Eduardo Jorge Brum (1954- ), Vital Ferrão.

II
Universo feminino
Numa época em que o papel feminino era relegado à esfera doméstica, algumas
das maiores escritoras recorreram a pseudónimos masculinos para conseguir publicar as
suas obras. Foi o caso, em Portugal, da escritora Irene Lisboa (1892-1958), que recorreu
ao pseudónimo João Falco. E, nesta matéria, temos bastos exemplos “lá de fora”:
Amandine Lucile Aurore Dupin de Francuel (1804-1876), que usou o pseudónimo George
Sand; as irmãs Brontë, Charlotte (1816-1855), Emily (1818-1848) e Anne (1820-1849),
que utilizaram os pseudónimos masculinos Currer, Ellis e Acton Bell: e ainda Mary Ann
Evans (1819-1880) que usou George Eliot como pseudónimo.
Outra conhecida autora que mudou o nome para se diferenciar da sua obra mais
conhecida foi Agatha Christie (1890-1976). A “rainha do crime”, que ficou famosa pelas
séries de livros dos detetives Hercule Poirot e Miss Jane Marple, empregou o pseudónimo
Mary Westmacott para escrever e publicar romances e peças de teatro.
Temos ainda os casos de dois autores best sellers. Antes de ser escritor aclamado,
Stephen King (1947- ), o “rei do horror”, usou o pseudónimo Richard Bachman porque
não gostava do seu verdadeiro nome; depois de ter alcançado fama e glória com os seus
sete romances Harry Potter, Joan Kathleen Rowling (1965- ) usou o pseudónimo
masculino Robert Galbraith para publicar romances policiais.
No contexto açoriano, temos os seguintes nomes:
Silvina Furtado de Sousa (1877-1973), Iracema.
Humberta Borges de Ávila e Azevedo (1900-1980), Mariavelar.
Maria Francisca Bettencourt (1904-1980), Maria do Céu.
Maria Angelina de Sousa (1907-1987), Turlu.
Francisca Sousa da Silva (1950- ), Chica Ilhéu.
Maria Armandina das Neves Andrade (1954- ), Ana Leite.
Rosa Maria Correia da Silva (1964- ), Azoriana.
Carla de Fátima Borges Valadão (1981- ), Válida.

III
Que razões para o uso de pseudónimos?
Um(a) autor(a) pode ter uma vida profissional noutra área e enveredar pelo
universo das letras, recorrendo a um pseudónimo que lhe garanta total liberdade e o
indispensável anonimato. Ou pode pretender homenagear alguém (um familiar, um amigo)
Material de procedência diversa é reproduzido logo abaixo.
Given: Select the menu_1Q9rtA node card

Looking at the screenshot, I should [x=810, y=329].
ou alguma coisa (o nome da sua terra natal, por exemplo).
Descortinar as razões que fundamentam esta opção nem sempre é fácil. Contudo,
é sempre possível especular sobre as inúmeras possibilidades que podem ser colocadas.
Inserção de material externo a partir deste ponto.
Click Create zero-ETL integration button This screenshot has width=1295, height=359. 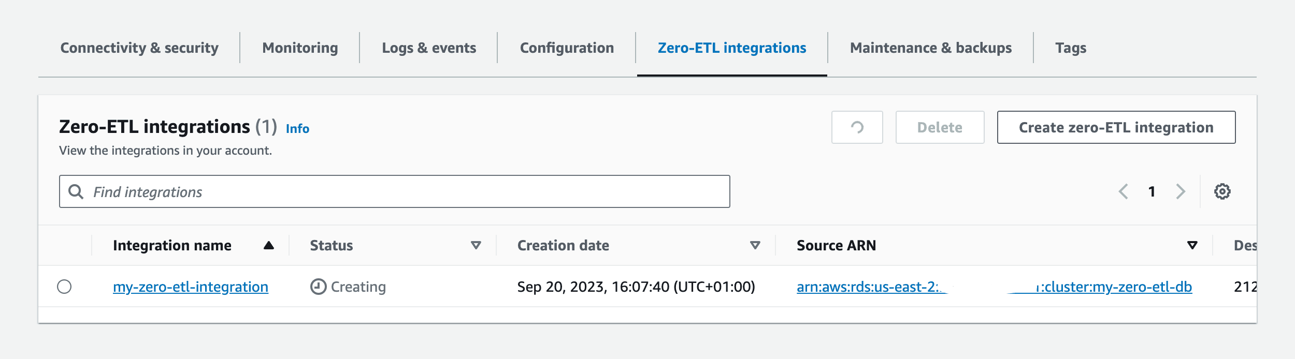coord(1116,127)
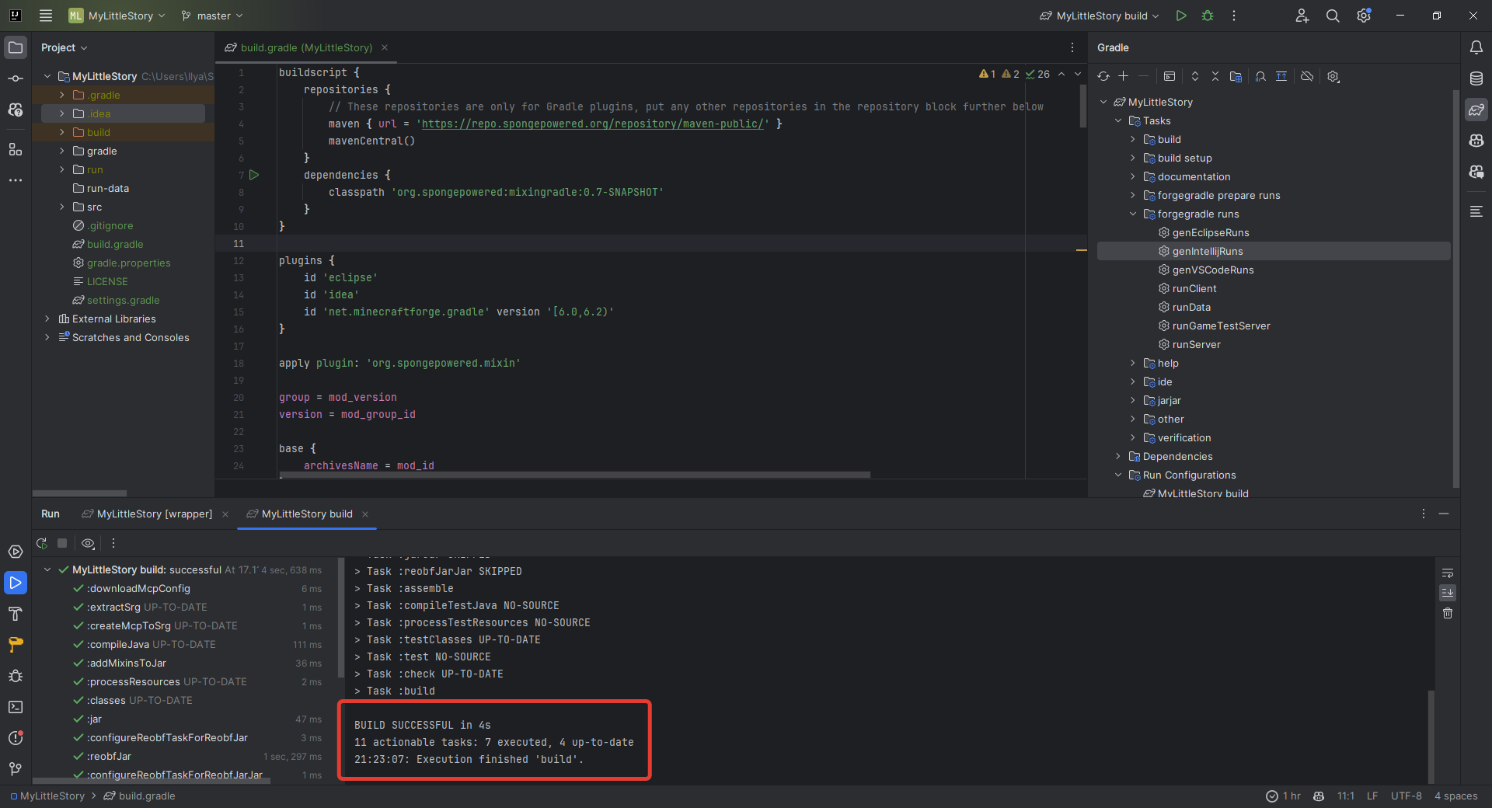Clear the run console output trash icon
The image size is (1492, 808).
[1448, 614]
No contexto açoriano, avancemos com algumas possíveis razões:
- Separação de identidades de escrita, o que permite que os autores estabeleçam
diferentes identidades literárias. Exemplos: Florêncio Terra, Gervásio Lima, Armando
Côrtes-Rodrigues, António José Jacinto Botelho, José Luís de Fraga, José Enes
Pereira Cardoso, Artur Cunha de Oliveira, entre outros. - Liberdade criativa, que liberta os autores de expectativas e pressões associada ao seu nome real, permitindo-lhes experimentar mais livremente estilos e temas. Exemplos:
Frederico Augusto Lopes da Silva Júnior, Daniel de Sá, Onésimo Teotónio Almeida,
Santos Barros, Eduardo Jorge Brum, entre outros. - Questões de género e preconceito, num tempo em que a escrita no feminino não era
vista com bons olhos pelos valores conservadores do patriarcado, e disso foram “vítimas” Silvina Furtado de Sousa, Humberta Borges de Ávila e Azevedo e Maria Francisca
Bettencourt. - Legado familiar, de que é exemplo paradigmático o médico/escritor Rui de Mendonça, que utiliza o pseudónimo Jayme Velho para homenagear o seu avô Rui de Mendonça (1896-1958), professor, escritor e jornalista, que utilizou aquele mesmo pseudónimo.
Concluindo: escolher um pseudónimo é uma decisão profundamente pessoal e
estratégica. Quando bem escolhido e se bem gerido, um pseudónimo pode ser uma
ferramenta poderosa para expandir a liberdade de expressão e inovação literária.

Victor Rui Dores, poeta, romancista, ensaísta, crítico literário e dramaturgo.